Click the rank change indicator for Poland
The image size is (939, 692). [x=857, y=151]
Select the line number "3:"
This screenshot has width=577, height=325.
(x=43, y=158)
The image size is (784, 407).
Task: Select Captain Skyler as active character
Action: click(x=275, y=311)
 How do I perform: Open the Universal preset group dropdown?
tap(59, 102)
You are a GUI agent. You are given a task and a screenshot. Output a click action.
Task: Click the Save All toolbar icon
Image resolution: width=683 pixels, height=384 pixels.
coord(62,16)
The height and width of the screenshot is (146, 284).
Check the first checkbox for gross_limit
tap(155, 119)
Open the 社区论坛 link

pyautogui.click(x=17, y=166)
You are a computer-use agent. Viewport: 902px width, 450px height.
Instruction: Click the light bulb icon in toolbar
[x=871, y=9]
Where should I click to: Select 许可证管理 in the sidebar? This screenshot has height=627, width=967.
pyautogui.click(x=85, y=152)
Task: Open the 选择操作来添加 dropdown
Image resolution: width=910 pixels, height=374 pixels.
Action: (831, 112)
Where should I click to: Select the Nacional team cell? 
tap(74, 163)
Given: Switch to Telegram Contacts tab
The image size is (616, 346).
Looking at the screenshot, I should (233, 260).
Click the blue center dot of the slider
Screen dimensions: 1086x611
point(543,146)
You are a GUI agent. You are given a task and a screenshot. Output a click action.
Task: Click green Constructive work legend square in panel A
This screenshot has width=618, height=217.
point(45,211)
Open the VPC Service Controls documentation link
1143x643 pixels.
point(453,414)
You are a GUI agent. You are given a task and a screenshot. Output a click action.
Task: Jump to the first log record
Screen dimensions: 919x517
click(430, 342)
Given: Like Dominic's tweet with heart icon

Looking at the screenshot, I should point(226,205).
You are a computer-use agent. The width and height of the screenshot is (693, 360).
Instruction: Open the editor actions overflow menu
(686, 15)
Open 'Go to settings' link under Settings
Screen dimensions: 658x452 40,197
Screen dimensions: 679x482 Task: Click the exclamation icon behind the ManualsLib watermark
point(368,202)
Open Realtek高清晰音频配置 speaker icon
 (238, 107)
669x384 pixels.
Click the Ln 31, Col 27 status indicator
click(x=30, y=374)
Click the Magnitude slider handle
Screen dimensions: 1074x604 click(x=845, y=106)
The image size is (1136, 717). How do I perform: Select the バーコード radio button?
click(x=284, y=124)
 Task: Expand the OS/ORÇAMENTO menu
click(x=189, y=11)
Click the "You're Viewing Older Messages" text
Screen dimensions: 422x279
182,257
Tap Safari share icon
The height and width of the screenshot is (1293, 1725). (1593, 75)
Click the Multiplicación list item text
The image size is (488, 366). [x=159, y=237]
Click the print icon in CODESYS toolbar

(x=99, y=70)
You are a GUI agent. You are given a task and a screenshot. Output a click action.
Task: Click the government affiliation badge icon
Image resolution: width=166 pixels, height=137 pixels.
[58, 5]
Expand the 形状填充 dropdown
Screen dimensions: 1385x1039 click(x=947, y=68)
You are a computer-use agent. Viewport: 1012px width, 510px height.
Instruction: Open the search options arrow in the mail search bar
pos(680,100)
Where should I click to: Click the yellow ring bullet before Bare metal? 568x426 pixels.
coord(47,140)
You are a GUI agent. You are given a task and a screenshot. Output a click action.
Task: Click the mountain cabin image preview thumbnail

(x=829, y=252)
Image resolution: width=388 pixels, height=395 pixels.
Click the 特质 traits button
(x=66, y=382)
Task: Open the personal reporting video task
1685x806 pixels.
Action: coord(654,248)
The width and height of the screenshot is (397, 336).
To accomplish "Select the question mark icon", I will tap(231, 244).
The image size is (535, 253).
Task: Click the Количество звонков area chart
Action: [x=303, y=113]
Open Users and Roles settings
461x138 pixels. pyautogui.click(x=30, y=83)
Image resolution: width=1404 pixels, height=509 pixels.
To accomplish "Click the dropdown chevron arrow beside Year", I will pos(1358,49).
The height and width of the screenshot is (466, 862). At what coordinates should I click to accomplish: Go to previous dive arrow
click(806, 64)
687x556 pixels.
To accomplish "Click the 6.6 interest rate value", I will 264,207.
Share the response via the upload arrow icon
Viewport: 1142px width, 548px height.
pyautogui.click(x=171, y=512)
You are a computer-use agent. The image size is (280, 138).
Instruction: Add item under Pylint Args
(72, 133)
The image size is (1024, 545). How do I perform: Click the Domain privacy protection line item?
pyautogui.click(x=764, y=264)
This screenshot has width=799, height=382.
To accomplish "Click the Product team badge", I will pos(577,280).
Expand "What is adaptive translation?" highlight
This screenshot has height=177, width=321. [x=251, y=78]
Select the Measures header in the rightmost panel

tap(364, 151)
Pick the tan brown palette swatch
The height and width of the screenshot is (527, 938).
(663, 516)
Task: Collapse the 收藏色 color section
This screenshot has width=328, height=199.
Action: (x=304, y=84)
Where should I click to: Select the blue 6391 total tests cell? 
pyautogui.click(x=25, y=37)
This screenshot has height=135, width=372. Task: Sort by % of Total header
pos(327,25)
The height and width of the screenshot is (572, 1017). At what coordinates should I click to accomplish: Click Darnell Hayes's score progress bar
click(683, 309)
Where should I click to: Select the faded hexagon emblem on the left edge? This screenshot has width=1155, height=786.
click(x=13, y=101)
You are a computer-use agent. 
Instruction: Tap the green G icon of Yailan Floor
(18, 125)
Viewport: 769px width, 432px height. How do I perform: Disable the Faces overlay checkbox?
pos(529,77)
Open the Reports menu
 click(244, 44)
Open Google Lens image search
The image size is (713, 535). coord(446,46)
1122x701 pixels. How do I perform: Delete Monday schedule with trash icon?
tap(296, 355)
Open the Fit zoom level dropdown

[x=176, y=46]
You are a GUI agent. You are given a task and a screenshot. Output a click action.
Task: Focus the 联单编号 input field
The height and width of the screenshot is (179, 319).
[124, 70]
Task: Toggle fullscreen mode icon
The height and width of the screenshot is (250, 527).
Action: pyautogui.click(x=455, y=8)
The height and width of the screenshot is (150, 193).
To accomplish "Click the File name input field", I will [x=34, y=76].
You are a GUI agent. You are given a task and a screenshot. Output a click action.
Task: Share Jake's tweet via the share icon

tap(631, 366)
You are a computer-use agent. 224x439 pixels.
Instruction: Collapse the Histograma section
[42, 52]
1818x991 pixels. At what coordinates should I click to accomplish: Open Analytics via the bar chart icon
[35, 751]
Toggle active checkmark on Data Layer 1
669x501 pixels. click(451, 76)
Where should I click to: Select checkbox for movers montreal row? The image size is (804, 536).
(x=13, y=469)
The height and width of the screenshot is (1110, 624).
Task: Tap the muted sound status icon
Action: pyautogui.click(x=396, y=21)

----------

Written request: Reproduce the rows verbatim, from the first row through the line containing "tap(74, 163)".

Final result:
Click the rank change indicator for Poland
The image size is (939, 692). [x=857, y=151]
Select the line number "3:"
This screenshot has width=577, height=325.
(x=43, y=158)
The image size is (784, 407).
Task: Select Captain Skyler as active character
Action: click(x=275, y=311)
 How do I perform: Open the Universal preset group dropdown?
tap(59, 102)
You are a GUI agent. You are given a task and a screenshot. Output a click action.
Task: Click the Save All toolbar icon
Image resolution: width=683 pixels, height=384 pixels.
coord(62,16)
The height and width of the screenshot is (146, 284).
Check the first checkbox for gross_limit
tap(155, 119)
Open the 社区论坛 link

pyautogui.click(x=17, y=166)
You are a computer-use agent. Viewport: 902px width, 450px height.
Instruction: Click the light bulb icon in toolbar
[x=871, y=9]
Where should I click to: Select 许可证管理 in the sidebar? This screenshot has height=627, width=967.
pyautogui.click(x=85, y=152)
Task: Open the 选择操作来添加 dropdown
Image resolution: width=910 pixels, height=374 pixels.
Action: (831, 112)
Where should I click to: Select the Nacional team cell? 
tap(74, 163)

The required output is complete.